Your answer must be the data repeated exactly, with no pictures in it.
----- EXERCISE DATA
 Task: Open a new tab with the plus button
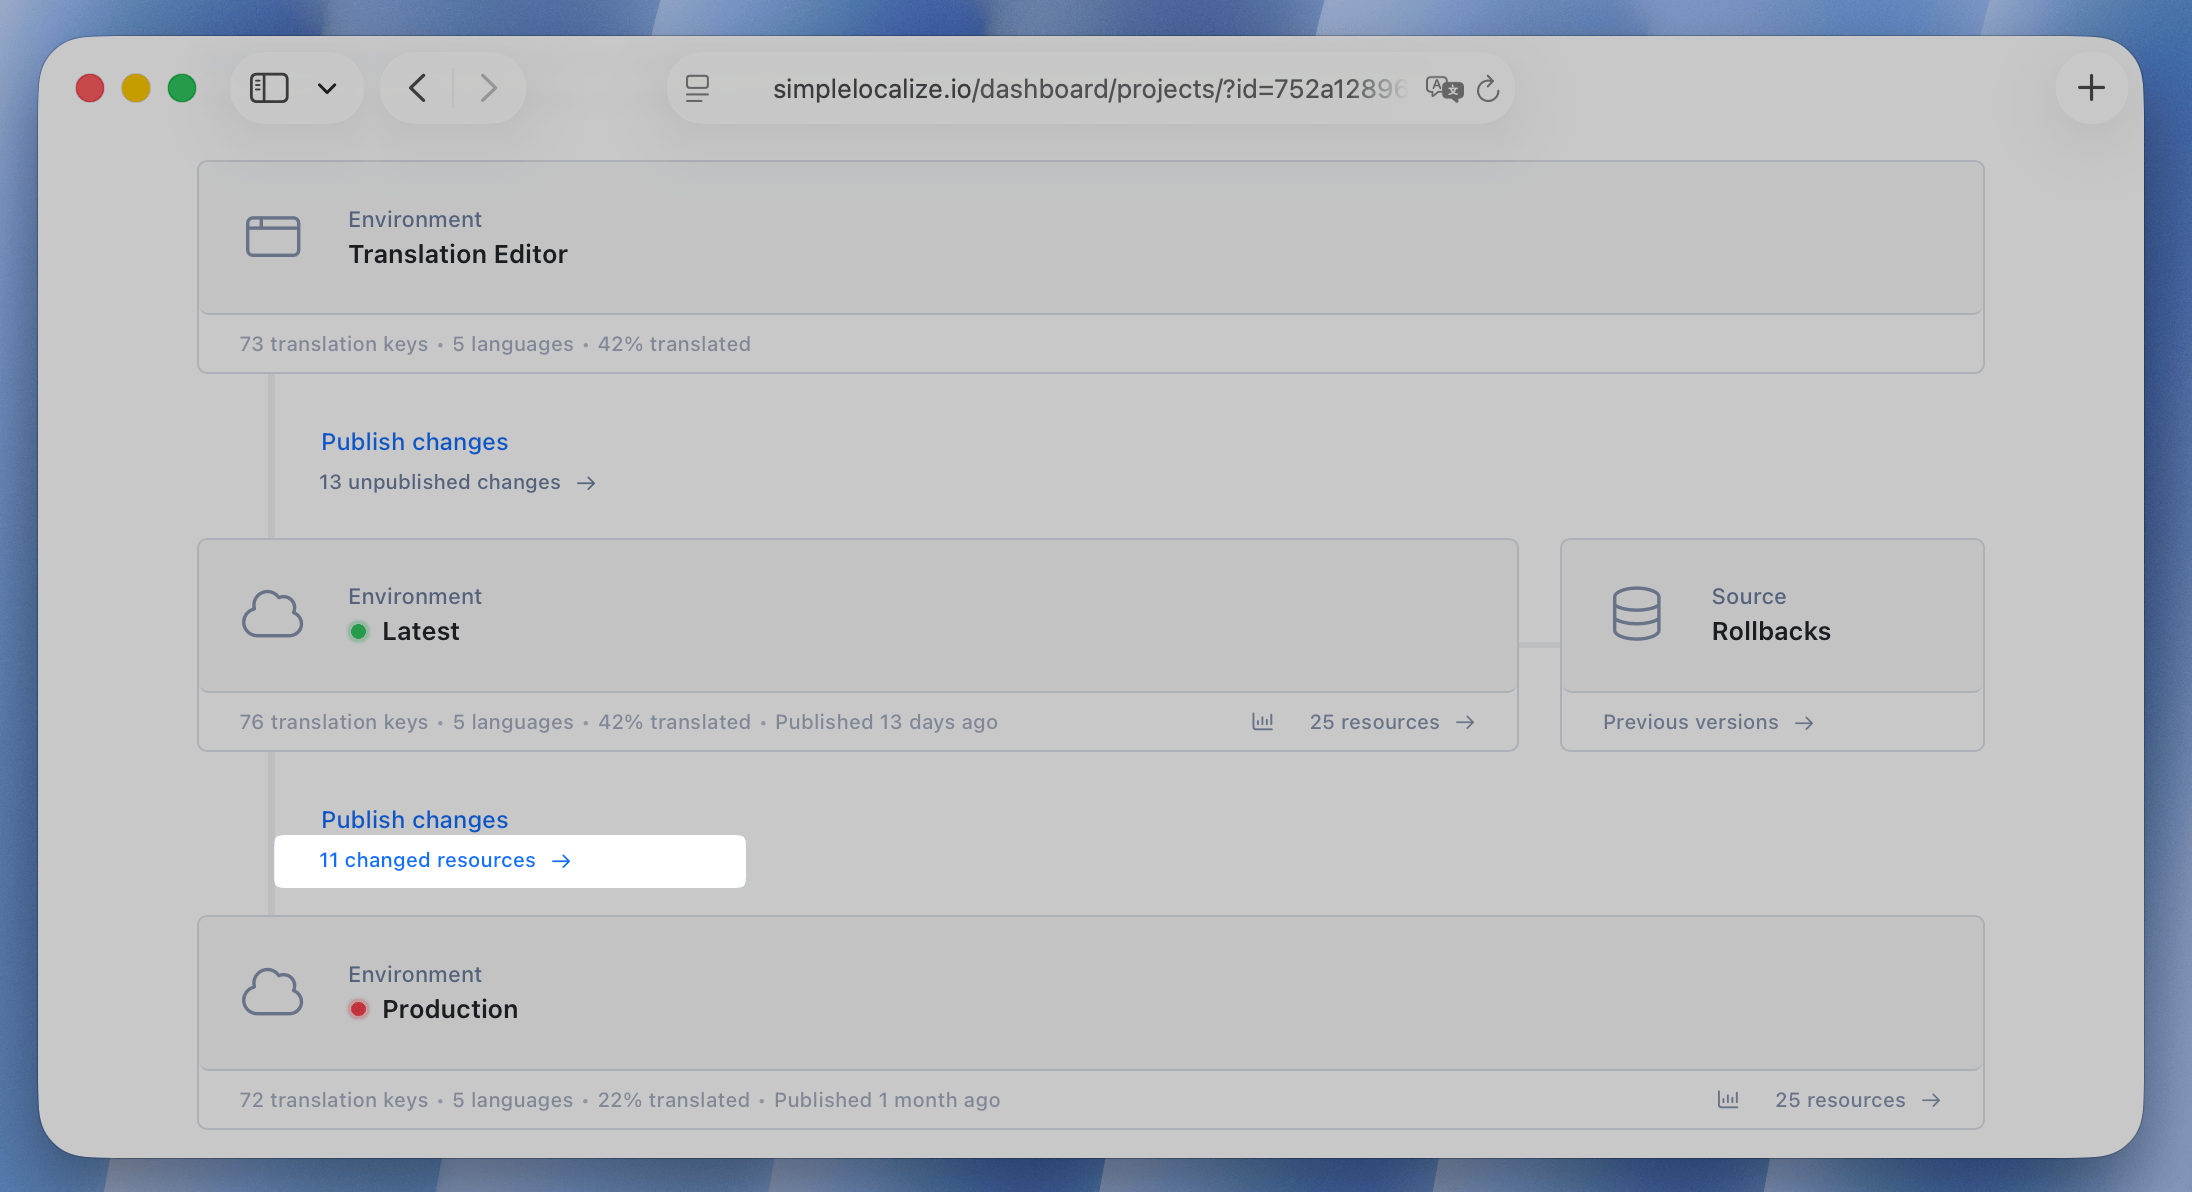coord(2092,88)
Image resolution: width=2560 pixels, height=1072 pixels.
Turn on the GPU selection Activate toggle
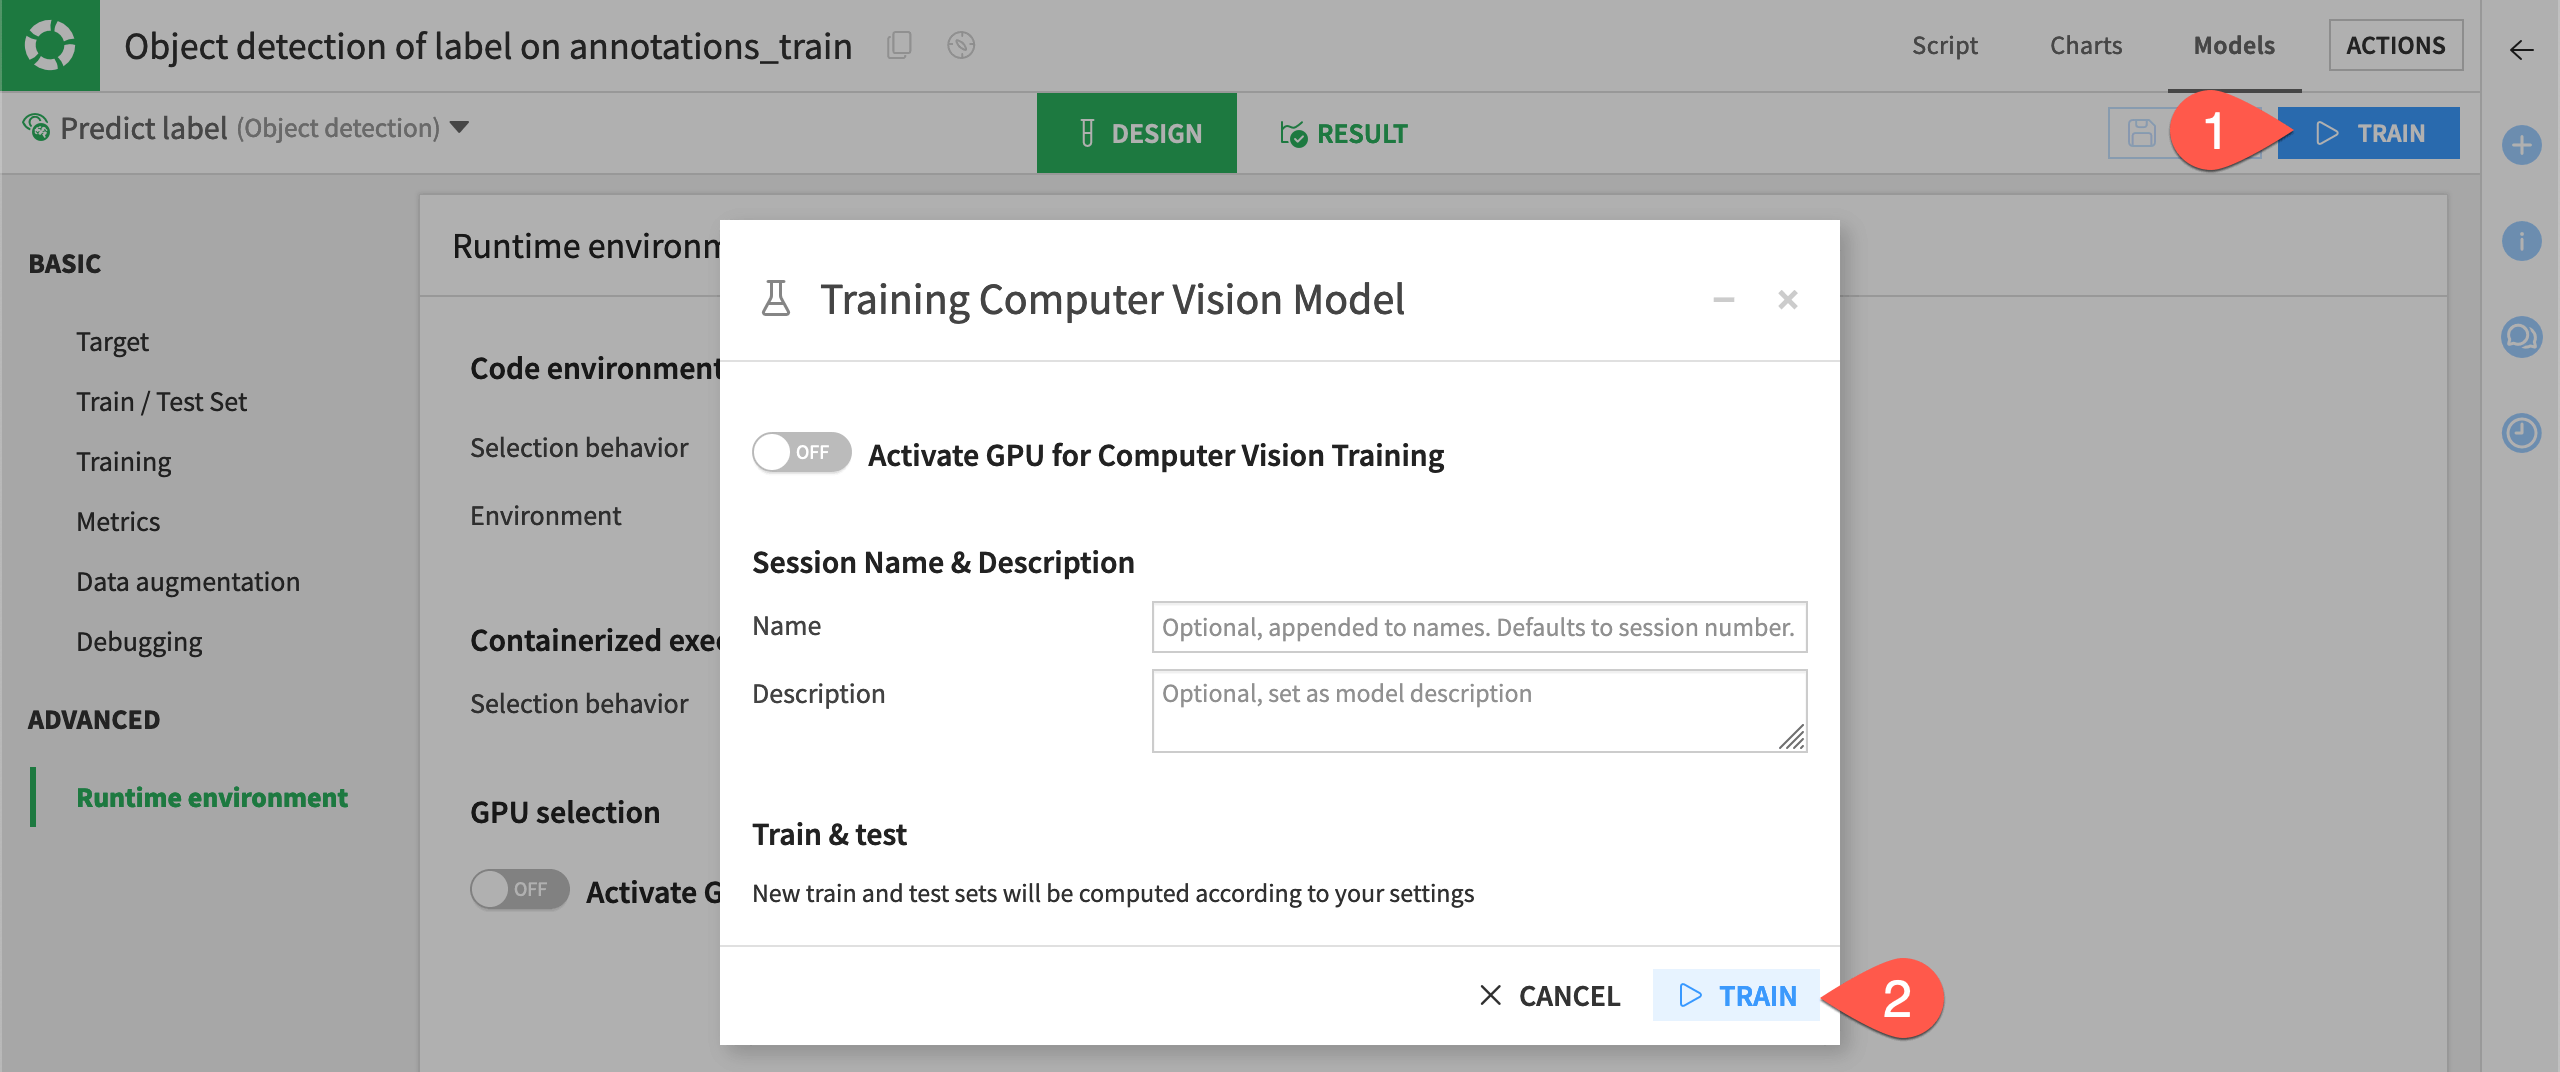(519, 888)
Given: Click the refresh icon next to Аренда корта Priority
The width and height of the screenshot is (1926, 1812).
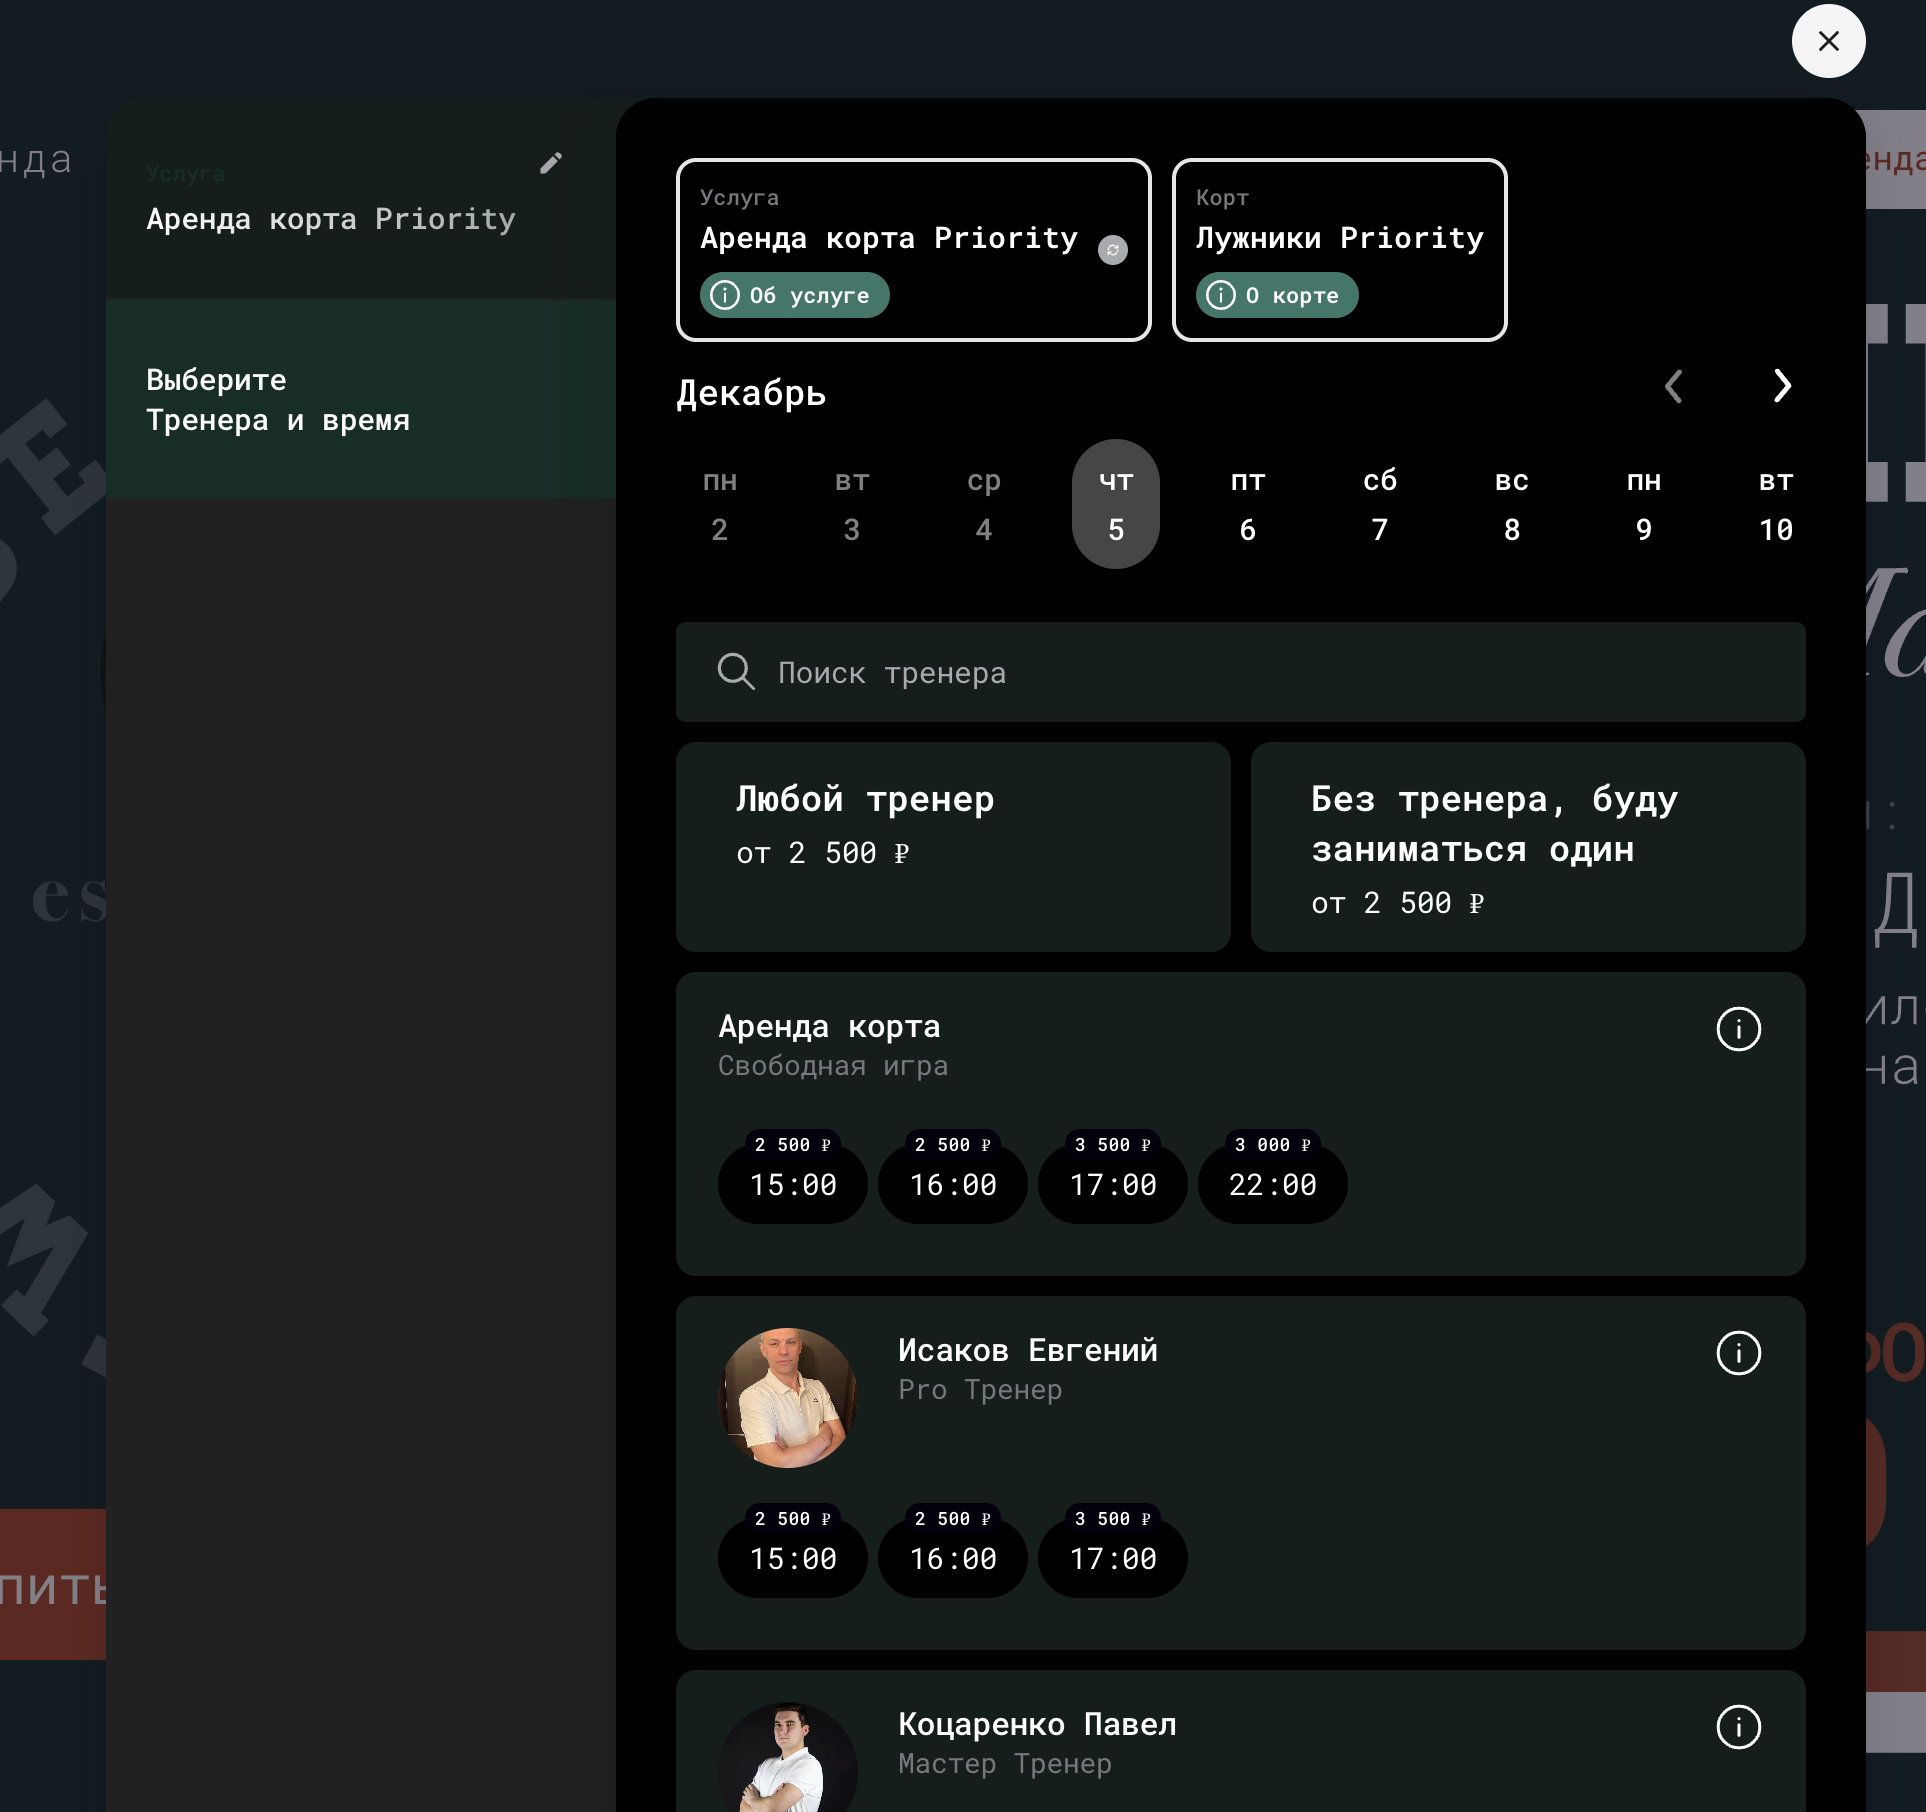Looking at the screenshot, I should [1112, 250].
----------
**EXPECTED OUTPUT**
 Task: Open a new tab with the plus button
coord(2092,88)
Image resolution: width=2560 pixels, height=1072 pixels.
Turn on the GPU selection Activate toggle
(519, 888)
Given: Click the refresh icon next to Аренда корта Priority
The width and height of the screenshot is (1926, 1812).
Looking at the screenshot, I should [1112, 250].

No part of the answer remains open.